Naim Attallah, the latest in a long line of company chief executives to be exasperated by the stock market, said: 'We are going to be less and less and less vulnerable, to please the analysts.'
He said the group would achieve this by expanding its Watches of Switzerland, Mappin & Webb and Garrard chains.
Asprey shares have fallen from 310p to 135p since 9 September, after Mr Attallah warned that the company was 'likely to be only marginally profitable at best' in the six months that ended on 30 September. The interim results will be announced next month.
In a wide-ranging interview, Mr Attallah denied that the sudden 50p fall in the share price earlier this month signalled any hidden problems.
'I don't know who's spreading all these scurrilous rumours, which are without foundation,' he said, gesticulating wildly. 'It's up to the market how it views our shares. All I can say is that the progress of Asprey has been spectacular and I don't know why it shouldn't continue.'
However, he conceded that the group still depended on a few rich people walking through the door of Asprey's Bond Street showroom and placing orders worth several million pounds.

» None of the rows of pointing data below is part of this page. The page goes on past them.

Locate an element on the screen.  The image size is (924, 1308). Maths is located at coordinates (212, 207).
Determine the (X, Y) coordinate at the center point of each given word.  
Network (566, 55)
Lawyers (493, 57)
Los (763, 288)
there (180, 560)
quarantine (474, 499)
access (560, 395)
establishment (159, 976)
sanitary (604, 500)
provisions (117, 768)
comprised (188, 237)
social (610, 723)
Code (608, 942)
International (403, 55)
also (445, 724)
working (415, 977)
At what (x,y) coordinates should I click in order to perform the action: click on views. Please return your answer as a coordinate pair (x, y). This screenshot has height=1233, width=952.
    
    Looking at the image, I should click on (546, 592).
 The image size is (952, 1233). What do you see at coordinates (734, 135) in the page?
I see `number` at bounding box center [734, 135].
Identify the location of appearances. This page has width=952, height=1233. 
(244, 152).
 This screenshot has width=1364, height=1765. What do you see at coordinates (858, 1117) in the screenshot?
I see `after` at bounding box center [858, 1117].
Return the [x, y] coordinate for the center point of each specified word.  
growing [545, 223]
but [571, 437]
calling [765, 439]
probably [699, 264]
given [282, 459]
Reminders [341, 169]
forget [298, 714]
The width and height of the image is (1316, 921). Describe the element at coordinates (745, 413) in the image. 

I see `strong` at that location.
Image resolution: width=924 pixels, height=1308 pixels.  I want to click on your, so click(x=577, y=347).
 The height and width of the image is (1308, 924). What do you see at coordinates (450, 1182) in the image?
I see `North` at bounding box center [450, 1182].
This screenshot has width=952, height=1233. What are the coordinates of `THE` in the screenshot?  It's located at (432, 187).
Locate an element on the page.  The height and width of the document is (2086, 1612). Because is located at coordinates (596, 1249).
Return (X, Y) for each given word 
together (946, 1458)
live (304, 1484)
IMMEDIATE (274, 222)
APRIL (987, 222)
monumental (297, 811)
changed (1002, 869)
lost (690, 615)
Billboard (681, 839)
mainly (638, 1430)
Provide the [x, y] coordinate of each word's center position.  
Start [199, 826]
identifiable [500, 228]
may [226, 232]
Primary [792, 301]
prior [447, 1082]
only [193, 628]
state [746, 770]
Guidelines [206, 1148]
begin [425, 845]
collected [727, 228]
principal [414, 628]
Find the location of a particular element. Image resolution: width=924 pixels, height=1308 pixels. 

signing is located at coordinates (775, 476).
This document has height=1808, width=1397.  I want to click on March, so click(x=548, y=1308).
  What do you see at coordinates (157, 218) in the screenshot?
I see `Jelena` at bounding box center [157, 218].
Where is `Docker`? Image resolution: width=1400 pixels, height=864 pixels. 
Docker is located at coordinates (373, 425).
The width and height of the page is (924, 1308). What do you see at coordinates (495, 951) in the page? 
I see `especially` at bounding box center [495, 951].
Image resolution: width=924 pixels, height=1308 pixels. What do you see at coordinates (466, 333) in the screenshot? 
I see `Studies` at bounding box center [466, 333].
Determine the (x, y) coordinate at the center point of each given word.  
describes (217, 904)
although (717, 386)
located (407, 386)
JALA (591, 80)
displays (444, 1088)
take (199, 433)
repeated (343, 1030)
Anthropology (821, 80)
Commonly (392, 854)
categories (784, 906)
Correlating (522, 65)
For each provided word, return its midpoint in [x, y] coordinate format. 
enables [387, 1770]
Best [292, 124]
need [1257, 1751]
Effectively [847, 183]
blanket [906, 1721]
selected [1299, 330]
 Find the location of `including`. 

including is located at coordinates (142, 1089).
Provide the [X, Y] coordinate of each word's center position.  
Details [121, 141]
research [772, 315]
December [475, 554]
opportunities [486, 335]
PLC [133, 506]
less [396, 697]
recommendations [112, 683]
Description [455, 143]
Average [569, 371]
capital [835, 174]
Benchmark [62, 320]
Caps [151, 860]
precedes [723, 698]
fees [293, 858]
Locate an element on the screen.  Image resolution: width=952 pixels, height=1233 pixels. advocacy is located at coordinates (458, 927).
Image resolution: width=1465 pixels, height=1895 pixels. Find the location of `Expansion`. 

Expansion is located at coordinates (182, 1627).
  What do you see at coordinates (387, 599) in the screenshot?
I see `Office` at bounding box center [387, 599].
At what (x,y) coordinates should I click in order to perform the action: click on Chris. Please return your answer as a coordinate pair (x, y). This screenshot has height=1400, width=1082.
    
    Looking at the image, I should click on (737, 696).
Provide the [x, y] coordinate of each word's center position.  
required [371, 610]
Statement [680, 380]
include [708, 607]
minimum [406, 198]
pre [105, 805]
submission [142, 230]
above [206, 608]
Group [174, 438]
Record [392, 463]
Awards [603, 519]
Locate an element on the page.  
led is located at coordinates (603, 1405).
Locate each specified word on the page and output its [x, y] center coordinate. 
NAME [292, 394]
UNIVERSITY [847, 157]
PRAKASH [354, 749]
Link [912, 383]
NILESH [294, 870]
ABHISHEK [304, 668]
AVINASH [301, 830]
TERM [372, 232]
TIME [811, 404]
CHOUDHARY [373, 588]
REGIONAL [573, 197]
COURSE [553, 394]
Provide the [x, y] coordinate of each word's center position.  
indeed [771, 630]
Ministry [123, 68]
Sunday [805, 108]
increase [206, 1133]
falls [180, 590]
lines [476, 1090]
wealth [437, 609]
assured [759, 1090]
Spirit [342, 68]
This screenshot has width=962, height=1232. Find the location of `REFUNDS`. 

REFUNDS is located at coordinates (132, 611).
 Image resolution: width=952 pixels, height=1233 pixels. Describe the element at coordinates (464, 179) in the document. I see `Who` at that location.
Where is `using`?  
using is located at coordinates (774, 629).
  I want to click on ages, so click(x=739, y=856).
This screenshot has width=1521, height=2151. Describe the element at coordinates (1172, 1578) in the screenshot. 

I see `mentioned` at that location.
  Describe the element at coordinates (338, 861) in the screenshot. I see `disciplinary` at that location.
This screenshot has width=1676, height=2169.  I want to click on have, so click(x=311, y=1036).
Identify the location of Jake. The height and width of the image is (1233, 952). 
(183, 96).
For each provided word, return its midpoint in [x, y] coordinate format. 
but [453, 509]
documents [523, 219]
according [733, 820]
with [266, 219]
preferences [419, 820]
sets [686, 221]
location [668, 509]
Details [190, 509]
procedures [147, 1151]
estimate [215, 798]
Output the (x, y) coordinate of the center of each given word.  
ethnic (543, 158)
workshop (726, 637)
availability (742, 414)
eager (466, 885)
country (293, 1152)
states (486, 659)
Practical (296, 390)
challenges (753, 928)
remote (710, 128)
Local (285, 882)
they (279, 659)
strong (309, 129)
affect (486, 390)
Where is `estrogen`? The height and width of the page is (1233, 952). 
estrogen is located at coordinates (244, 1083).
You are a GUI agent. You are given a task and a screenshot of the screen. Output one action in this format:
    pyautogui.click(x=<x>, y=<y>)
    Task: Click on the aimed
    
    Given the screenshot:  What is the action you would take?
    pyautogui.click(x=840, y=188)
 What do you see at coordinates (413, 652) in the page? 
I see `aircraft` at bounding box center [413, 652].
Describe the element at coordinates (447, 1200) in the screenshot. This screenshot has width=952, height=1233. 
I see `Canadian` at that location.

'I find it extremely difficult to predict what Asprey will do,' he admitted.
'A Saudi prince could walk in tomorrow and order pounds 20m of silver and diamonds.' That is why Mappin and Garrard are more predictable - they sell nothing worth more than pounds 75,000 and, according to Mr Attallah, appeal mainly to tourists. But the hardest market to please seems to be the stock market. 'Maybe we were too gloomy,' Mr Attallah lamented.